## Excerpted data
--

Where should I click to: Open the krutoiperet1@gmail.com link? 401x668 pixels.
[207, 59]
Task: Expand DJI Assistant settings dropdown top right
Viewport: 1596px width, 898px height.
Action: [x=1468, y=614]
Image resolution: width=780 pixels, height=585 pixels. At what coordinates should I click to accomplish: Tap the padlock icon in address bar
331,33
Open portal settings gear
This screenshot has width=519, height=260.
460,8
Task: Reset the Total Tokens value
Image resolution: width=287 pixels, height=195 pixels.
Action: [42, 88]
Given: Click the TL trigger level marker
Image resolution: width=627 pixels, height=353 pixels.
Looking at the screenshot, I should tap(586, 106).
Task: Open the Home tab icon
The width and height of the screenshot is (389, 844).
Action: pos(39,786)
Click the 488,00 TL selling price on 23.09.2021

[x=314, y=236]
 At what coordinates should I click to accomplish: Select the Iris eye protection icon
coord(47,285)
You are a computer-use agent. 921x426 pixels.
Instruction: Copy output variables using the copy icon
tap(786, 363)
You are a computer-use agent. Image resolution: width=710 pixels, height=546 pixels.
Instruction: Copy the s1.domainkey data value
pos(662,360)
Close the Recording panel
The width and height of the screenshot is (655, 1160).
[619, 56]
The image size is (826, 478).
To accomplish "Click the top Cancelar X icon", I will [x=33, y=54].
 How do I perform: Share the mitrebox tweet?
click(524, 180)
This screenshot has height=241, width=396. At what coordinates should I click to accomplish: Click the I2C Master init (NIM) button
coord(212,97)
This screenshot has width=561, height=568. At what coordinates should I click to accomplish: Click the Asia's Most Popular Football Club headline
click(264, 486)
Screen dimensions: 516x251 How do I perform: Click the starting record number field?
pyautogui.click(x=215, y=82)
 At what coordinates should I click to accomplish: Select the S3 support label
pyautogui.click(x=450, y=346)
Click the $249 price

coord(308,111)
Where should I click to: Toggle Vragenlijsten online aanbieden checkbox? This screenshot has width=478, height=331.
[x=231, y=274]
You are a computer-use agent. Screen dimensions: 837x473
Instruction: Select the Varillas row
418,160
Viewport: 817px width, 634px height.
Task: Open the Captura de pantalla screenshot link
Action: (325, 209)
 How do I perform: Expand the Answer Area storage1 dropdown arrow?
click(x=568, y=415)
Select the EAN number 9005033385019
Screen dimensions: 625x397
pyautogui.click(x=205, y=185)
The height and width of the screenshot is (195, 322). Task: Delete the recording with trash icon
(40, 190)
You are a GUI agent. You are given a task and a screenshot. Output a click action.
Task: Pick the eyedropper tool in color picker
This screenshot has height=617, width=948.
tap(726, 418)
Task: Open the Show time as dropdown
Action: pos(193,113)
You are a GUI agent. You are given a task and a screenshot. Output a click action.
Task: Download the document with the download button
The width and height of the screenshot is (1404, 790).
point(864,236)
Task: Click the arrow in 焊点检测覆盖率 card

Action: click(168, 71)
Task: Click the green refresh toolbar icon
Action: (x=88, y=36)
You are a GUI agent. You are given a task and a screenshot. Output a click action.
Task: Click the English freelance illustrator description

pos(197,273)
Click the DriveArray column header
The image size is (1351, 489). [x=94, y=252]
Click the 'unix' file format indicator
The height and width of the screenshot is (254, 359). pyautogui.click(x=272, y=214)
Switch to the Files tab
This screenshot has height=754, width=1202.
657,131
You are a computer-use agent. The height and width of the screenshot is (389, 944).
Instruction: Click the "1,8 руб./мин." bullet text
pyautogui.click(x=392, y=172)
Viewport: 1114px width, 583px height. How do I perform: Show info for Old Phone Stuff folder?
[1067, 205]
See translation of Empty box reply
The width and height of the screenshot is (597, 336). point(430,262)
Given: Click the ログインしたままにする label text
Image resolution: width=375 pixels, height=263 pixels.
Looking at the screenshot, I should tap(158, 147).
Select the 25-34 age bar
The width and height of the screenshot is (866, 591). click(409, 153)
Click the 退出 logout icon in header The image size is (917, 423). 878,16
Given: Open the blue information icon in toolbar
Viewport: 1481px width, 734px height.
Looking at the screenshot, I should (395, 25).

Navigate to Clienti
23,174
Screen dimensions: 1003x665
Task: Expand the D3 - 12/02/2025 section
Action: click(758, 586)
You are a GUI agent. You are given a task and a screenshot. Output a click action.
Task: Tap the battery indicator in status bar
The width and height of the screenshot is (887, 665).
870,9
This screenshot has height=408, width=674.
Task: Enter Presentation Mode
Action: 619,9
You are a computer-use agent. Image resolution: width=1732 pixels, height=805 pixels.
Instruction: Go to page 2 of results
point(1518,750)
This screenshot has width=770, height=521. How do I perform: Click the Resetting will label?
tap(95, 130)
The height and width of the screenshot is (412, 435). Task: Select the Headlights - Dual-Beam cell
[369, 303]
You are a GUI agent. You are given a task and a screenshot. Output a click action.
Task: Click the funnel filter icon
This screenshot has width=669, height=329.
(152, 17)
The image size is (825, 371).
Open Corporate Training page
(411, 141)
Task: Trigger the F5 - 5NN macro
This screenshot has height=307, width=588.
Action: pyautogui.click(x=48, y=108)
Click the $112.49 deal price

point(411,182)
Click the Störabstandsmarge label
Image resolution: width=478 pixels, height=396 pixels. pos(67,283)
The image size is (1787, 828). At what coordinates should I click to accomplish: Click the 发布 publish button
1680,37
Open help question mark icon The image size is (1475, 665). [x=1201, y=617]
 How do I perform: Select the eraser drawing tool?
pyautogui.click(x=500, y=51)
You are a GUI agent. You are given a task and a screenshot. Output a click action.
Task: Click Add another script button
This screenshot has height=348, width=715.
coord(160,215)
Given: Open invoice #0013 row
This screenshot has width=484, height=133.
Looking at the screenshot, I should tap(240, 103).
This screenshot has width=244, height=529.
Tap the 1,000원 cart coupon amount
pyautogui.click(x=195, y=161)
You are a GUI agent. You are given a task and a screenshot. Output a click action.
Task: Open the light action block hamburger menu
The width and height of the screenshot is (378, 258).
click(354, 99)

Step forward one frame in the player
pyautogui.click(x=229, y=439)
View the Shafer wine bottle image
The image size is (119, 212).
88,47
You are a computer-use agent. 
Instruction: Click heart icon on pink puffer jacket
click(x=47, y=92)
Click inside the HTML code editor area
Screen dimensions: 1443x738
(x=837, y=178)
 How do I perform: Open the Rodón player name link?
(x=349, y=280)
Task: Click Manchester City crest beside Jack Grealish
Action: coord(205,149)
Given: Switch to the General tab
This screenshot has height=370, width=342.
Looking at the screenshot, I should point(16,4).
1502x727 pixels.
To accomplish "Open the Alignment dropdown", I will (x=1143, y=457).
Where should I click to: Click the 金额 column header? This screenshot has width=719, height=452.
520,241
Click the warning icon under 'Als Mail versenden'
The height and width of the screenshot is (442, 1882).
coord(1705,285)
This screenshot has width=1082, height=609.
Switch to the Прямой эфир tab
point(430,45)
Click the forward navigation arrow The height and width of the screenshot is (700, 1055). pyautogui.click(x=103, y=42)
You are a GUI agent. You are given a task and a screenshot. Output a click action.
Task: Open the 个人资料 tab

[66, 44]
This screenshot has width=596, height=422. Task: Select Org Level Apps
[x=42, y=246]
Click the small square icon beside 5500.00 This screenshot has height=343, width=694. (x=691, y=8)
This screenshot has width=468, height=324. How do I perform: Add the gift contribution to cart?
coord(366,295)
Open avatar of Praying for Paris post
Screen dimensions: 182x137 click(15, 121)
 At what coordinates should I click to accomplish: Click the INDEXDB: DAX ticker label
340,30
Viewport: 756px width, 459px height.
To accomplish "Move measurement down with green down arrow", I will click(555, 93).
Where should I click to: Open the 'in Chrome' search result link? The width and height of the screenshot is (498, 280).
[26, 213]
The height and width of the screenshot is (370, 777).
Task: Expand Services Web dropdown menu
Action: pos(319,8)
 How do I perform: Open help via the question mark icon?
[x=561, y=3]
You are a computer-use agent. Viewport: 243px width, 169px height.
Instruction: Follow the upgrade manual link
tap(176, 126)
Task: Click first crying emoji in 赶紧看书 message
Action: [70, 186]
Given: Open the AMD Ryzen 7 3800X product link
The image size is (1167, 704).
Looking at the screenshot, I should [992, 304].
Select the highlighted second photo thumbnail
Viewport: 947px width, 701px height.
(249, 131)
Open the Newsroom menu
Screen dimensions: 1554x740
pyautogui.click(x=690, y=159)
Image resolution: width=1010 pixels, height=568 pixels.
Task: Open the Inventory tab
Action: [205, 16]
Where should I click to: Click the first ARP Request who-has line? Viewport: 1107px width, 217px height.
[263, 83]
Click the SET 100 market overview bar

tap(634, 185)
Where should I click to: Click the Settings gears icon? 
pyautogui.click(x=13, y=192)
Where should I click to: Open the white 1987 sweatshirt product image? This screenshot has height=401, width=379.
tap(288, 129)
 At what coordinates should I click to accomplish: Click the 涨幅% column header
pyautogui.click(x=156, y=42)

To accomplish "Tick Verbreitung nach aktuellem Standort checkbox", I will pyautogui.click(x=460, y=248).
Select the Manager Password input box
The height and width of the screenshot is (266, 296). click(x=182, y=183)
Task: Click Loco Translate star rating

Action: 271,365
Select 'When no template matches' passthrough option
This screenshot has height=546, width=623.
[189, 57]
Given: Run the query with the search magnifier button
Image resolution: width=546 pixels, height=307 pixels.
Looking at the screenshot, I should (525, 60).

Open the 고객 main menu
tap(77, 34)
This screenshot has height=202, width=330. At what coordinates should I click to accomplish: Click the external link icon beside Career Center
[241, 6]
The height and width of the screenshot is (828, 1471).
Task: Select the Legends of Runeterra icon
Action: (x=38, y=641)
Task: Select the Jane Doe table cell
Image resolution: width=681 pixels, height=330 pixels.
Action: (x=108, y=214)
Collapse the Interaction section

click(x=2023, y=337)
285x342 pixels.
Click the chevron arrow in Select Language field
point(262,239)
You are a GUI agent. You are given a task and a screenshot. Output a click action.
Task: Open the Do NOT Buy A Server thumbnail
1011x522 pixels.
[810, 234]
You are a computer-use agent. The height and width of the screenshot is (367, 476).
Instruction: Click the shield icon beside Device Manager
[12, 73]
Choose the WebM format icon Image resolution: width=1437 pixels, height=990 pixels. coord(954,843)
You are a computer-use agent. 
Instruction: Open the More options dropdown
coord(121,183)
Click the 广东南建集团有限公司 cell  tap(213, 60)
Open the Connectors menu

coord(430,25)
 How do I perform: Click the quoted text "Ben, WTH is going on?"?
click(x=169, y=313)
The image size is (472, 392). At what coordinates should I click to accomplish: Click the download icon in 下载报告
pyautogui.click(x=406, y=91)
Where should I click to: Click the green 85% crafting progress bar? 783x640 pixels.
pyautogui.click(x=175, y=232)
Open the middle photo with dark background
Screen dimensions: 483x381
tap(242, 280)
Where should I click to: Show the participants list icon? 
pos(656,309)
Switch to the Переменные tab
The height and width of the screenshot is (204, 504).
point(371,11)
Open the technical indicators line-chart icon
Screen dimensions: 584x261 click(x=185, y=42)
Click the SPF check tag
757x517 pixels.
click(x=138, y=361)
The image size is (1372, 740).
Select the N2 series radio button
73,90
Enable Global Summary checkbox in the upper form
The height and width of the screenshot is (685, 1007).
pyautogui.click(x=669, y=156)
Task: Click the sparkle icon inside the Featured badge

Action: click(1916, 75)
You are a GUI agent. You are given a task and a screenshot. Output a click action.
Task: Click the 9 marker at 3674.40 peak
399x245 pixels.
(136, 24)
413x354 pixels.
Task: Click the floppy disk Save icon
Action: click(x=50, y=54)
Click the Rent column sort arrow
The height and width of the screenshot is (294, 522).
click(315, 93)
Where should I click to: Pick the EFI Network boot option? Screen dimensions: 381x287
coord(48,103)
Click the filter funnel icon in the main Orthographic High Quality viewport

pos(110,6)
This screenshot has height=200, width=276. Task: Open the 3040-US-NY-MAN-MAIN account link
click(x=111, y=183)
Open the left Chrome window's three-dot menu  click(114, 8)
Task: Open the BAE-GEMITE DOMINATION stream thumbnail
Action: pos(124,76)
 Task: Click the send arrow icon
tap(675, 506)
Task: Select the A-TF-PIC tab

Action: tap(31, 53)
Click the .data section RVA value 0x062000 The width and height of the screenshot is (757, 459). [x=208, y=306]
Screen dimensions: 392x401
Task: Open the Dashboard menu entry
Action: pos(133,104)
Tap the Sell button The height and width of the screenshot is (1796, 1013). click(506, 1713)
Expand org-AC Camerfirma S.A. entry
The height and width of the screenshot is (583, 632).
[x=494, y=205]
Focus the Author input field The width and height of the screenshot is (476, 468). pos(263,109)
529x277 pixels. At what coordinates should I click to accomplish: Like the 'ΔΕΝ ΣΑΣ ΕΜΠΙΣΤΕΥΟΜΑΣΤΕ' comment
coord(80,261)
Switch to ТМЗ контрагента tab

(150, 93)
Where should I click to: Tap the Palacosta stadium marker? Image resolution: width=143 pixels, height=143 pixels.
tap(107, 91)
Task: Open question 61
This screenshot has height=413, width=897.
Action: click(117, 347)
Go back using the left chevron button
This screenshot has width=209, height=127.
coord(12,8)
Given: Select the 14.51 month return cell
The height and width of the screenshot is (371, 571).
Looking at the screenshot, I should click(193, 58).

--

Give back precisely the lines above that start at the line containing "The image size is (472, 392)." and end at the line containing "Task: Click the 9 marker at 3674.40 peak", inclusive. No other lines belong in the output.

## Exercise answer
The image size is (472, 392). At what coordinates should I click to accomplish: Click the download icon in 下载报告
pyautogui.click(x=406, y=91)
Where should I click to: Click the green 85% crafting progress bar? 783x640 pixels.
pyautogui.click(x=175, y=232)
Open the middle photo with dark background
Screen dimensions: 483x381
tap(242, 280)
Where should I click to: Show the participants list icon? 
pos(656,309)
Switch to the Переменные tab
The height and width of the screenshot is (204, 504).
point(371,11)
Open the technical indicators line-chart icon
Screen dimensions: 584x261 click(x=185, y=42)
Click the SPF check tag
757x517 pixels.
click(x=138, y=361)
The image size is (1372, 740).
Select the N2 series radio button
73,90
Enable Global Summary checkbox in the upper form
The height and width of the screenshot is (685, 1007).
pyautogui.click(x=669, y=156)
Task: Click the sparkle icon inside the Featured badge

Action: click(1916, 75)
You are a GUI agent. You are given a task and a screenshot. Output a click action.
Task: Click the 9 marker at 3674.40 peak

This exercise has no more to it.